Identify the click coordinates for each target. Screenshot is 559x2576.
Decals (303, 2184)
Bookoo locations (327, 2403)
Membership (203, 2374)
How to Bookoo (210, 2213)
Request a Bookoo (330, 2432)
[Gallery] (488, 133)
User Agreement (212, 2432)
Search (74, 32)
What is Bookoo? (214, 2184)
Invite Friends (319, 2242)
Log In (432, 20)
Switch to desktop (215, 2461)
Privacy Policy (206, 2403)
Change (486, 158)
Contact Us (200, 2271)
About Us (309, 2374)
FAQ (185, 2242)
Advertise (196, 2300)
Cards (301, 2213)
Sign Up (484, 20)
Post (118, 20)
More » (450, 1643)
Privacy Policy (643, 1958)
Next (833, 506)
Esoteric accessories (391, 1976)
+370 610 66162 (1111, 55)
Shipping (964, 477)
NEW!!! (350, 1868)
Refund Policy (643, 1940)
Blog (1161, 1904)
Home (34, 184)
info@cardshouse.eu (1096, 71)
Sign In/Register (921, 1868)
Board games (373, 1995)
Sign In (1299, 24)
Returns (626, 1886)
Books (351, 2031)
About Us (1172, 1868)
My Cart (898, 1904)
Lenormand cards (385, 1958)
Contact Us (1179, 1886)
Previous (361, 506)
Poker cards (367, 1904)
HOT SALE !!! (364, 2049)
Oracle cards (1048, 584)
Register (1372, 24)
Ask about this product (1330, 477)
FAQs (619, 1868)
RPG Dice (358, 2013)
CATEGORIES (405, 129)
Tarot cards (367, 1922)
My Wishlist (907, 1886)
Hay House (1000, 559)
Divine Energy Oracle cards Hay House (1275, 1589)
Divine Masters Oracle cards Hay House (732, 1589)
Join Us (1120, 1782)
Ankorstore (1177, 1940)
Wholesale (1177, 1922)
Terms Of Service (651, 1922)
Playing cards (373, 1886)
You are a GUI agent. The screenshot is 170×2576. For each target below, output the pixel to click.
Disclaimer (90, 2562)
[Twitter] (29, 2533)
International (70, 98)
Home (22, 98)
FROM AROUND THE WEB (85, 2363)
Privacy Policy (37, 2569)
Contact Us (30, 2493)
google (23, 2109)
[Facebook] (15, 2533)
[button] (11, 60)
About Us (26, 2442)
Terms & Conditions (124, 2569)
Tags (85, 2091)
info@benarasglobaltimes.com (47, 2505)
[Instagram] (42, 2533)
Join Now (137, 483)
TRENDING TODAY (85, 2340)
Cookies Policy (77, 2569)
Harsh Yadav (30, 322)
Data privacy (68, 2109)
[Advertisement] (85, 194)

Task to carry out:
Repeat each entry above exactly as it appears.

Result below:
Identify the click coordinates for each target. Screenshot is 559x2576.
Decals (303, 2184)
Bookoo locations (327, 2403)
Membership (203, 2374)
How to Bookoo (210, 2213)
Request a Bookoo (330, 2432)
[Gallery] (488, 133)
User Agreement (212, 2432)
Search (74, 32)
What is Bookoo? (214, 2184)
Invite Friends (319, 2242)
Log In (432, 20)
Switch to desktop (215, 2461)
Privacy Policy (206, 2403)
Change (486, 158)
Contact Us (200, 2271)
About Us (309, 2374)
FAQ (185, 2242)
Advertise (196, 2300)
Cards (301, 2213)
Sign Up (484, 20)
Post (118, 20)
More » (450, 1643)
Privacy Policy (643, 1958)
Next (833, 506)
Esoteric accessories (391, 1976)
+370 610 66162 (1111, 55)
Shipping (964, 477)
NEW!!! (350, 1868)
Refund Policy (643, 1940)
Blog (1161, 1904)
Home (34, 184)
info@cardshouse.eu (1096, 71)
Sign In/Register (921, 1868)
Board games (373, 1995)
Sign In (1299, 24)
Returns (626, 1886)
Books (351, 2031)
About Us (1172, 1868)
My Cart (898, 1904)
Lenormand cards (385, 1958)
Contact Us (1179, 1886)
Previous (361, 506)
Poker cards (367, 1904)
HOT SALE !!! (364, 2049)
Oracle cards (1048, 584)
Register (1372, 24)
Ask about this product (1330, 477)
FAQs (619, 1868)
RPG Dice (358, 2013)
CATEGORIES (405, 129)
Tarot cards (367, 1922)
My Wishlist (907, 1886)
Hay House (1000, 559)
Divine Energy Oracle cards Hay House (1275, 1589)
Divine Masters Oracle cards Hay House (732, 1589)
Join Us (1120, 1782)
Ankorstore (1177, 1940)
Wholesale (1177, 1922)
Terms Of Service (651, 1922)
Playing cards (373, 1886)
You are a GUI agent. The screenshot is 170×2576. For each target below, output the pixel to click.
Disclaimer (90, 2562)
[Twitter] (29, 2533)
International (70, 98)
Home (22, 98)
FROM AROUND THE WEB (85, 2363)
Privacy Policy (37, 2569)
Contact Us (30, 2493)
google (23, 2109)
[Facebook] (15, 2533)
[button] (11, 60)
About Us (26, 2442)
Terms & Conditions (124, 2569)
Tags (85, 2091)
info@benarasglobaltimes.com (47, 2505)
[Instagram] (42, 2533)
Join Now (137, 483)
TRENDING TODAY (85, 2340)
Cookies Policy (77, 2569)
Harsh Yadav (30, 322)
Data privacy (68, 2109)
[Advertisement] (85, 194)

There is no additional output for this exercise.